Chapter 18

Looking At ggplot2 Graphics

In This Chapter

arrow Installing and loading the ggplot2 package

arrow Understanding how to use build a plot using layers

arrow Creating charts with suitable geoms and stats

arrow Adding facets to your plot

One of the strengths of R is that it’s more than just a programming language — it also has thousands of packages written and contributed by independent developers. One of these packages, ggplot2, is tremendously popular and offers a new way of creating insightful graphics using R.

technicalstuff.eps Much of the ggplot2 philosophy is based on the so-called “grammar of graphics,” a theoretically sound way of describing all the components that go into a graphical plot. You don’t need to know anything about the grammar of graphics to use ggplot2 effectively, but now you know where its name comes from.

In this chapter, you first install and load the ggplot2 package and then take a first look at layers, the building blocks of the ggplot2 graphics. Next, you define the data, geoms, and stats that make up a layer, and use these to create some plots. Finally you take full control over your graphics by adding facets and scales as well as controlling other plot options, such as adding labels and titles.

Installing and Loading ggplot2

Because ggplot2 isn’t part of the standard distribution of R, you have to download the package from CRAN and install it.

In Chapter 3, you see that the Comprehensive R Archive Network (CRAN) is a network of servers around the world that contain the source code, documentation, and add-on packages for R. Its homepage is at http://cran.r-project.org.

Each submitted package on CRAN also has a page that describes what the package is about. You can view the ggplot2 page at http://cran.r-project.org/web/packages/ggplot2/index.html.

remember.eps Although it’s fairly common practice to simply refer to the package as ggplot, it is, in fact, the second implementation of the grammar of graphics for R; hence, the package is ggplot2. As of this writing, the current version of the package is version 0.9.0.

Perhaps somewhat confusingly, the most important function in this package is ggplot(). Notice that the function doesn’t have a 2 in its name. So, be careful to include the 2 when you install.packages() or library() the package in your R code, but the function ggplot() itself does not contain a 2.

In Chapter 3, you also see how to install a package for the first time with the install.packages() function and to load the package at the start of each R session with the library() function.

To install the ggplot2 package, use the following:

> install.packages(“ggplot2”)

And then to load it, use the following:

> library(“ggplot2”)

Looking At Layers

The basic concept of a ggplot2 graphic is that you combine different elements into layers.
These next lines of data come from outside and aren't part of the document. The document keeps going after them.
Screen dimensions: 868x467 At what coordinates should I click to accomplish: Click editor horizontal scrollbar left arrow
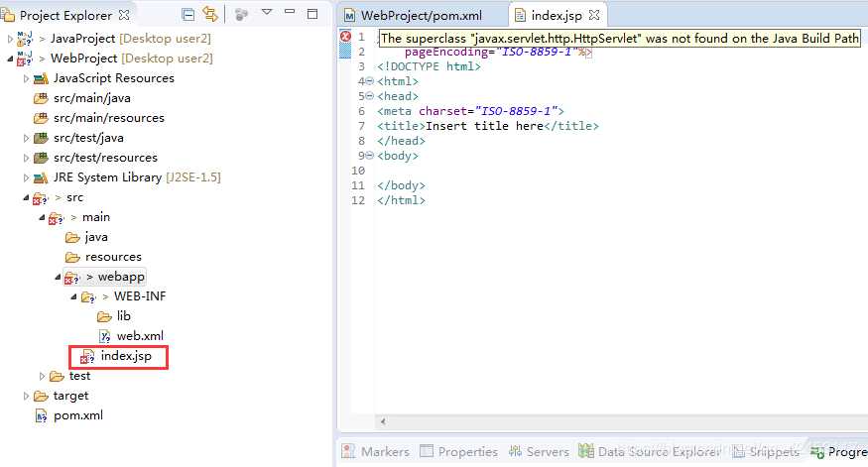(x=383, y=421)
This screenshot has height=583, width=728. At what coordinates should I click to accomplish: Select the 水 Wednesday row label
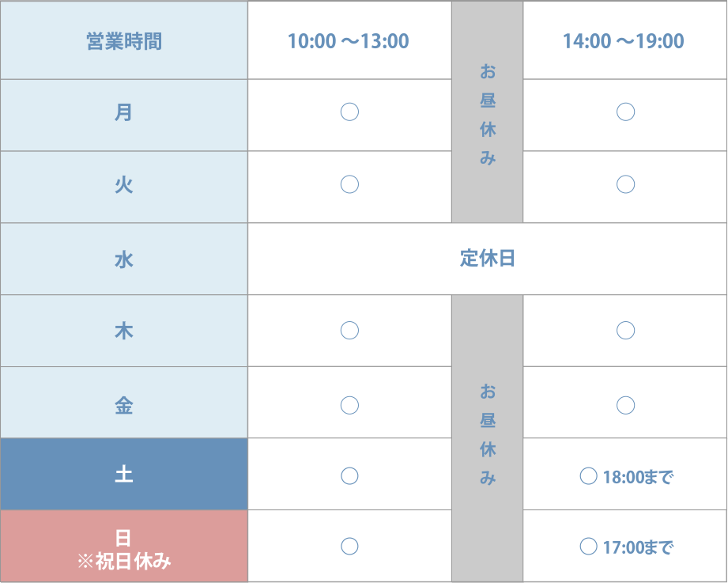point(124,259)
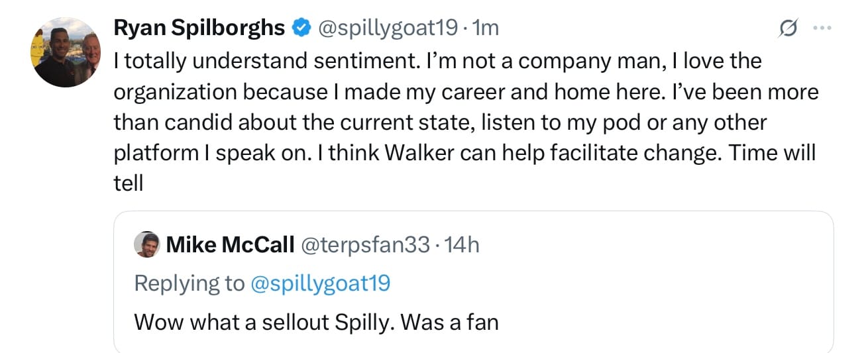Click the 14h quoted tweet timestamp

click(462, 245)
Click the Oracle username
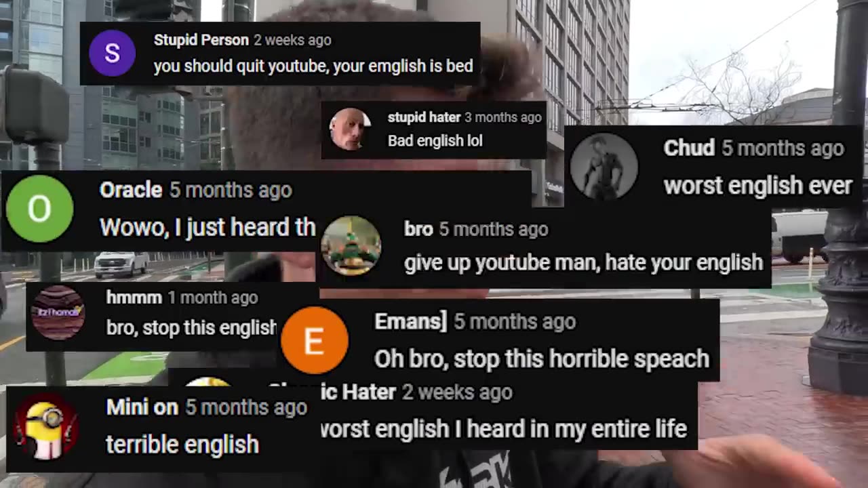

Each layer of a ggplot2 graphic contains information about the following:

check.png The data that you want to plot: For ggplot(), this must be a data frame.

check.png A mapping from the data to your plot: This usually is as simple as telling ggplot() what goes on the x-axis and what goes on the y-axis. (In the “Mapping data to plot aesthetics” section, later in this chapter, we explain how to use the aes() function to set up the mapping.)

check.png A geometric object, or geom in ggplot terminology: The geom defines the overall look of the layer (for example, whether the plot is made up of bars, points, or lines).

check.png A statistical summary, called a stat in ggplot: This describes how you want the data to be summarized (for example, binning for histograms, or smoothing to draw regression lines).

That was a mouthful. In practice, you describe all this in a short line of code. For example, here is the ggplot2 code to plot the faithful data using two layers. (Because you plot faithful in Chapter 17, we won’t bore you by describing it here.) The first layer is a geom that draws the points of a scatterplot; the second layer is a stat that draws a smooth line through the points.

> ggplot(faithful, aes(x=eruptions, y=waiting)) + geom_point() + stat_smooth()

This single line of code creates the graphic in Figure 18-1.

Figure 18-1: A ggplot2 graphic of the faithful dataset.

9781119963134-fg1801.tif

Using Geoms and Stats

To create a ggplot2 graphic, you have to explicitly tell the function what’s in each of the components of the layer. In other words, you have to tell the ggplot() function your data, the mapping between your data and the geom, and then either a geom or a stat.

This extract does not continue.